Beberapa di antaranya, yakni, hak angket untuk menyelidiki kebijakan Pertamina terkait penjualan dua tanker ukuran sangat besar (very large crude carrier/VLCC), hak angket skandal Bank Century, lalu hak angket atas kebijakan pemerintah menaikkan harga bahan bakar minyak (BBM).
Hak angket masa pemerintahan SBY juga pernah dipakai untuk menyelidiki penyelenggaraan ibadah haji pada tahun 2008 yang dinilai sangat buruk. Lalu, tahun 2009, hak angket digunakan untuk mengurai kesemrawutan daftar pemilih tetap (DPT) pada Pemilu 2009.
Pakar Hukum Tata Negara Universitas Sebelas Maret, Agus Riewanto, mengatakan, hak angket pada prinsipnya merupakan hak institusional DPR untuk melaksanakan fungsi pengawasan terhadap kinerja pemerintah. Objeknya berupa kebijakan pemerintah yang strategis dan berpengaruh terhadap masyarakat, yang diduga melanggar peraturan perundang-undangan.
Sementara, pemilu bukan merupakan kerja pemerintah. Pemilu diselenggarakan oleh lembaga independen bernama Komisi Pemilihan Umum (KPU).
Baca juga: Soal Wacana Hak Angket Kecurangan Pemilu 2024, AHY Sebut Tidak Ada Urgensi
Oleh karenanya, jika hak angket ditujukan ke pemerintah, DPR akan menyelidiki kerja-kerja dan kegiatan pemerintah yang menyangkut pemilu, bukan terkait penyelenggaraan pemilu itu sendiri.
Agus menerangkan, hasil dari hak angket berupa rekomendasi. Misalnya, rekomendasi untuk memperbaiki hal-hal yang dilanggar oleh eksekutif, bisa juga berupa teguran tertulis.
“Sehingga hak angket ini kan ranahnya politik. Makanya sering disebut sebagai right of impeachment (hak memakzulkan), jadi semacam meng-impeach (memakzulkan) tindakan pejabat publik dalam jabatan,” kata Agus kepada Kompas.com, Sabtu (24/2/2024).
Agus menjelaskan, hak angket tidak dapat memengaruhi hasil pemilu.
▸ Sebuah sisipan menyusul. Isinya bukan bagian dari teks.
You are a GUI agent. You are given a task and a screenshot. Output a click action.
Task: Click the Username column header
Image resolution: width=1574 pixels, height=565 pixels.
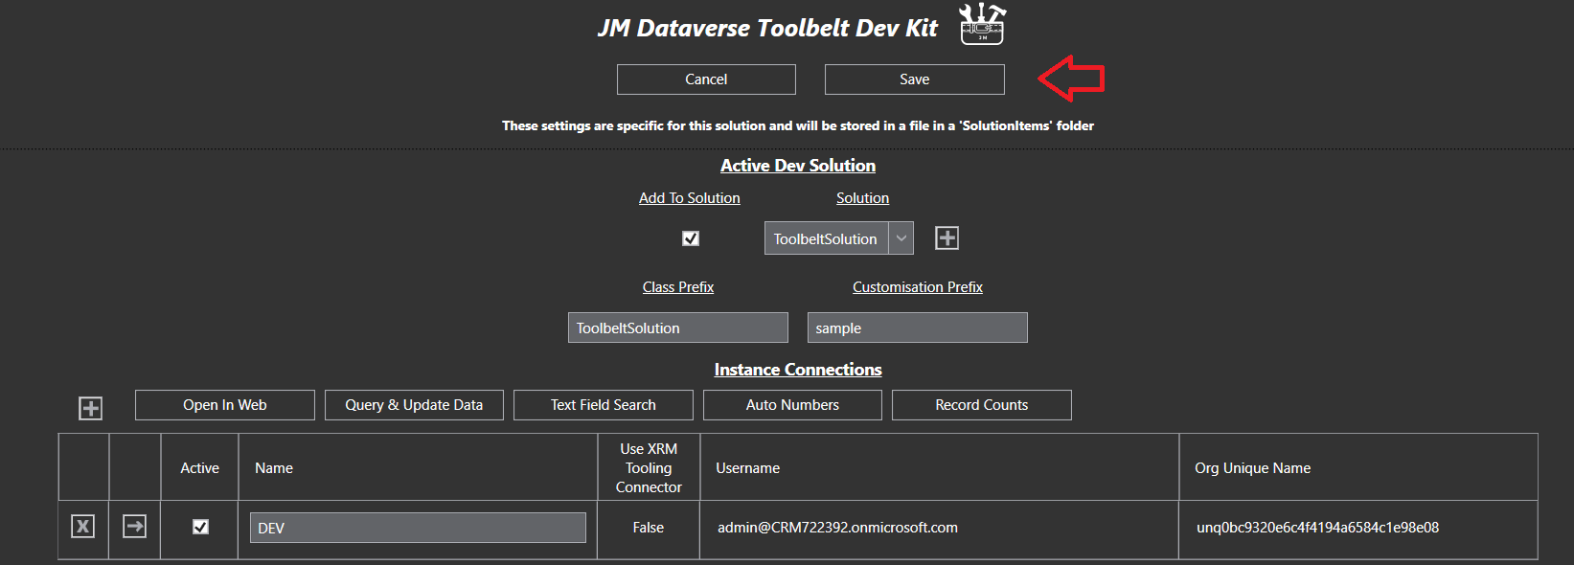click(747, 468)
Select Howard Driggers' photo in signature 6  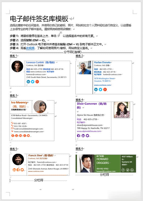pos(86,163)
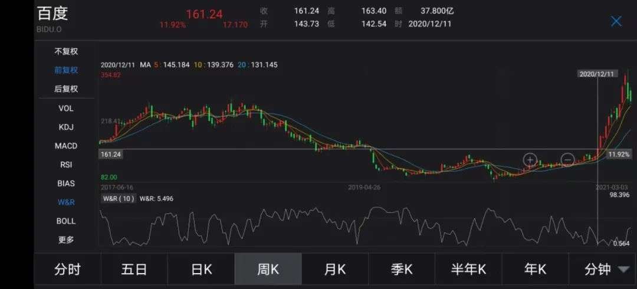This screenshot has height=289, width=637.
Task: Select 前复权 price adjustment option
Action: point(66,70)
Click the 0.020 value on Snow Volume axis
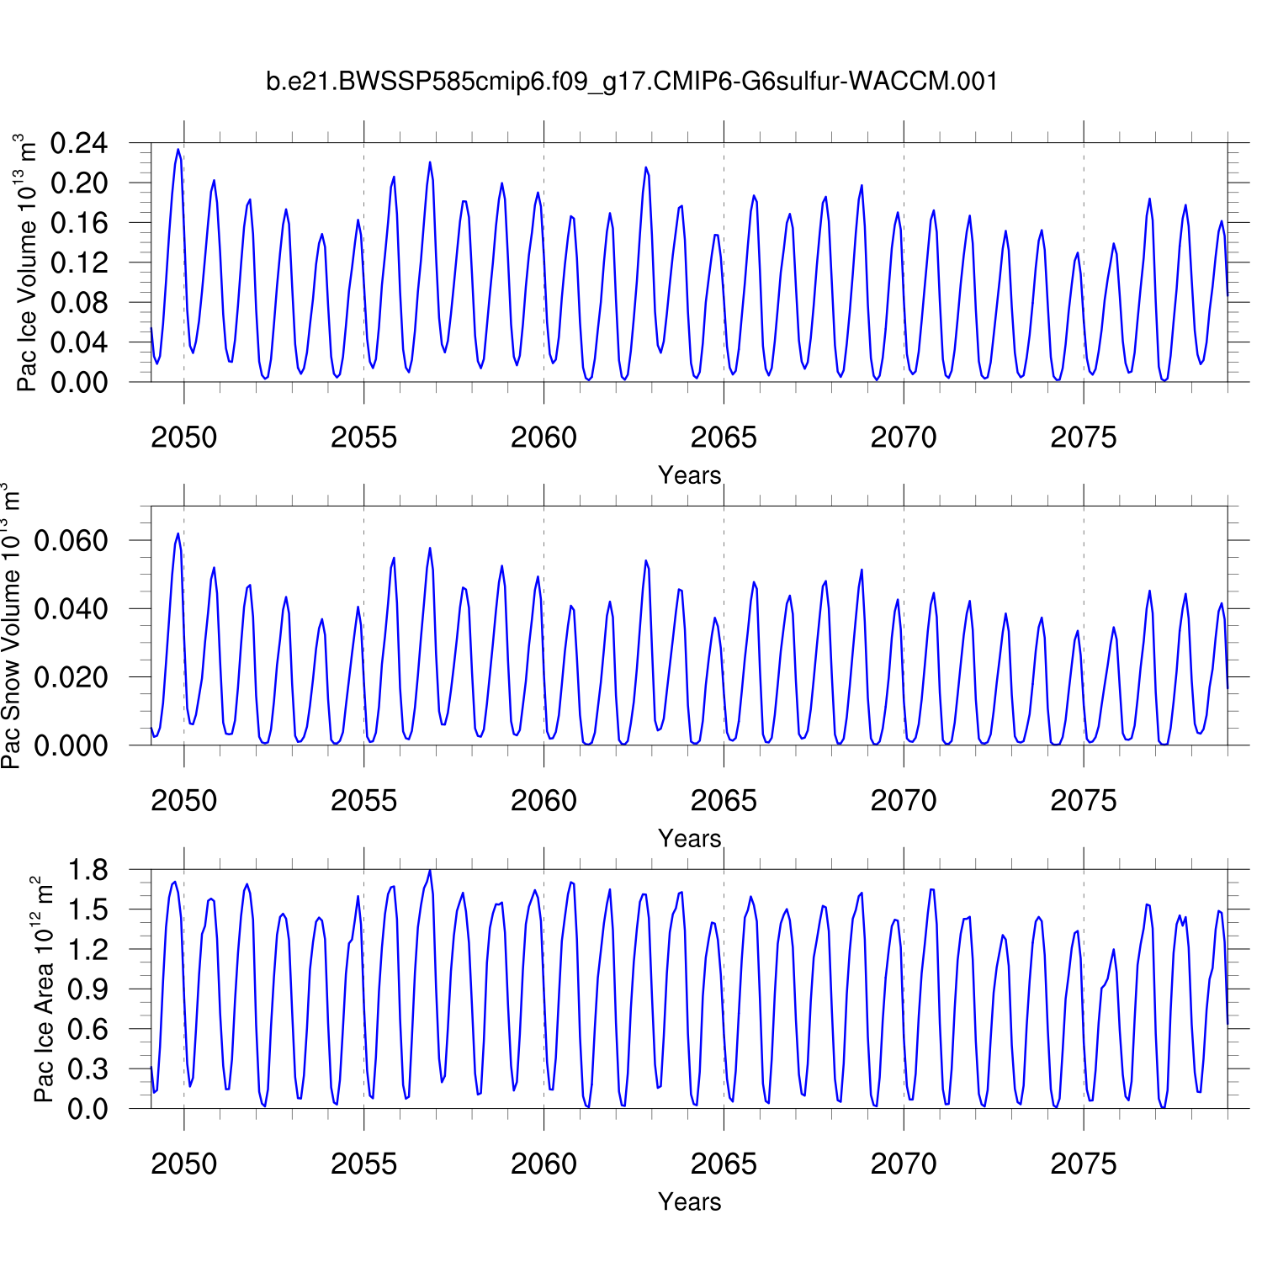Viewport: 1262px width, 1262px height. click(x=71, y=677)
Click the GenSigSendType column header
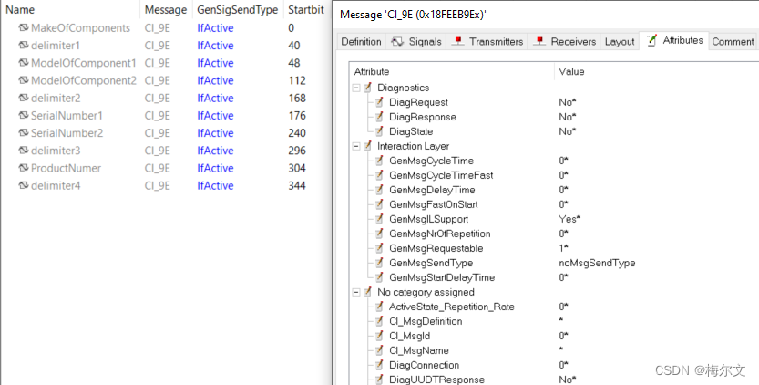 pos(237,10)
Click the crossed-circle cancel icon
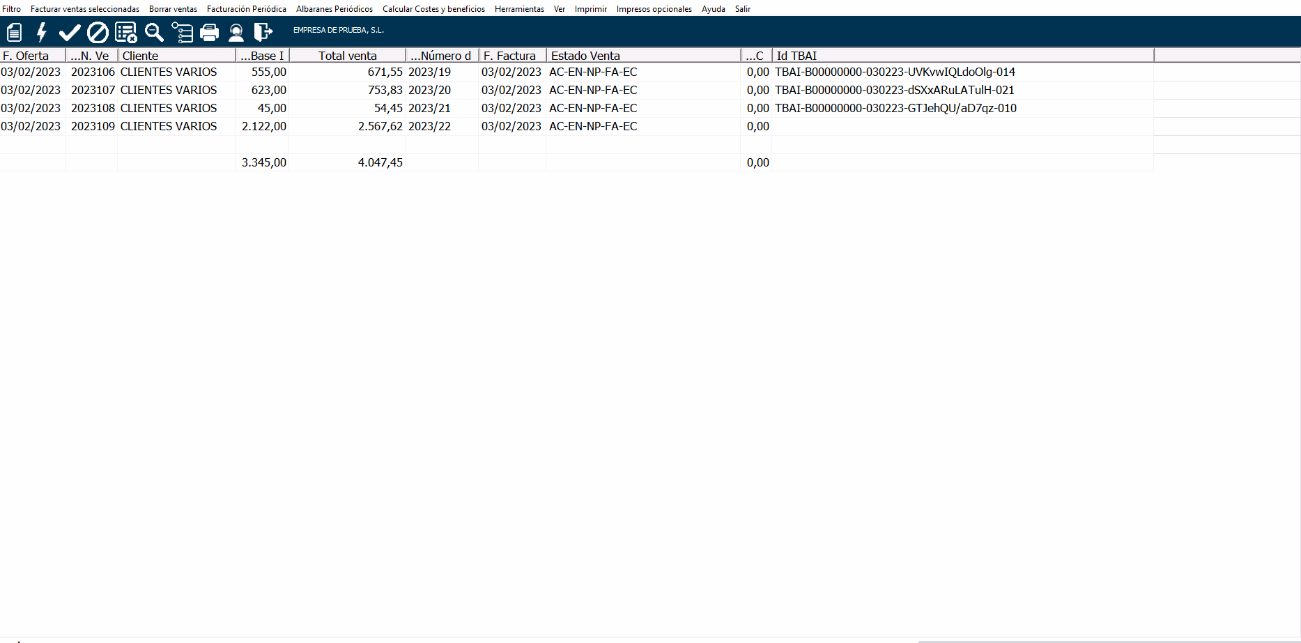Screen dimensions: 1301x643 98,32
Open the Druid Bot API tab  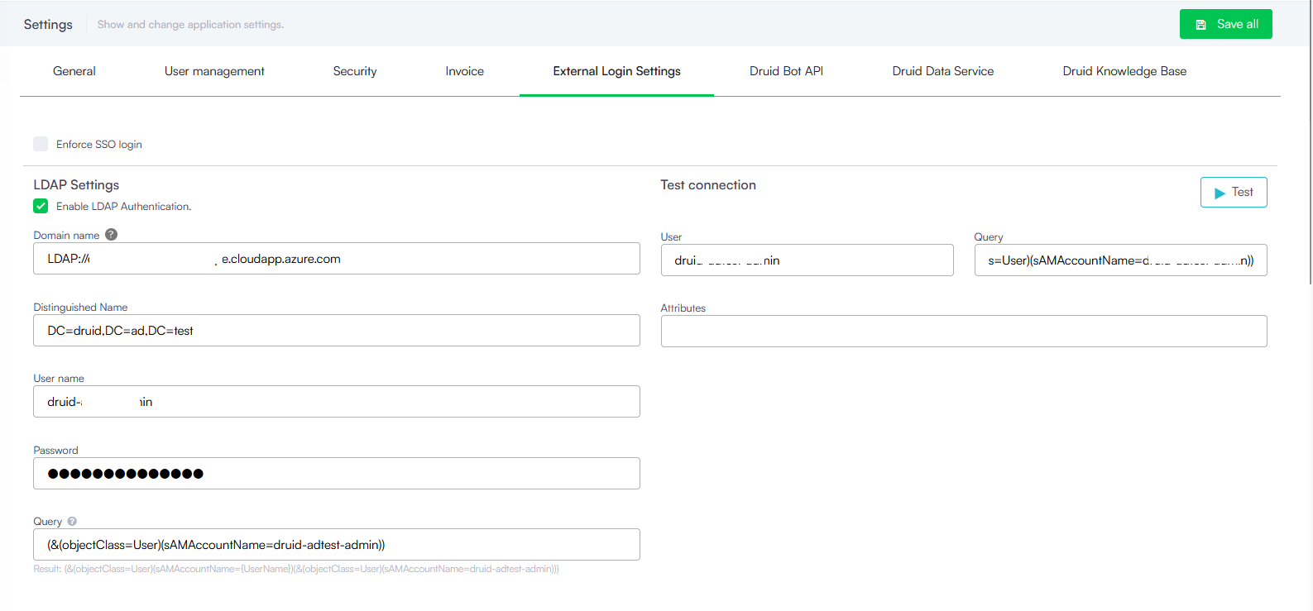[x=786, y=71]
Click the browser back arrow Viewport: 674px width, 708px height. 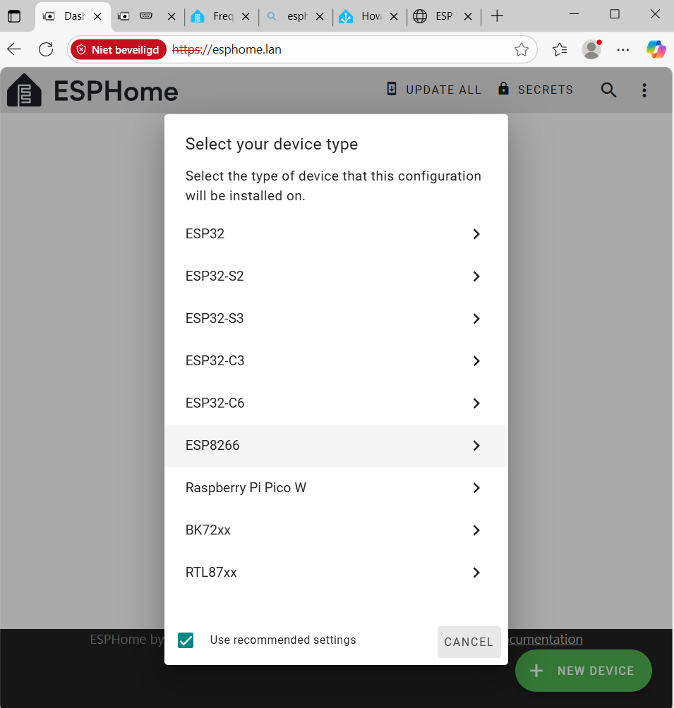pos(14,49)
Sebab, menurut ketentuan konstitusi, kewenangan untuk menangani perselisihan hasil pemilu berada di Mahkamah Konstitusi (MK).
“Pembatalan, penghitungan ulang soal pemilu itu ranahnya di Mahkamah Konstitusi, bukan ranah politik. Jadi pembatalan pemilu itu hanya bisa dilakukan menurut ranah hukum, bukan ranah politik. Hak angket dan seterusnya di DPR itu ranah politik,” ujar Agus.
Sementara, terkait pemakzulan terhadap Presiden, Agus bilang bahwa itu hal yang berbeda. Hak angket berada di ranah hukum, sementara pemakzulan Presiden masuk ke aspek hukum dan politik.
Baca juga: Jimly Sebut Hak Angket Gertakan, Hidayat Nur Wahid: Itu Hak Konstitusional DPR
Menurut Undang-Undang Dasar 1945, seorang Presiden dapat dimakzulkan jika memenuhi sejumlah syarat. Misalnya, jika Presiden melakukan tindak pidana, perbuatan tercela, atau tidak lagi memenuhi syarat sebagai Presiden.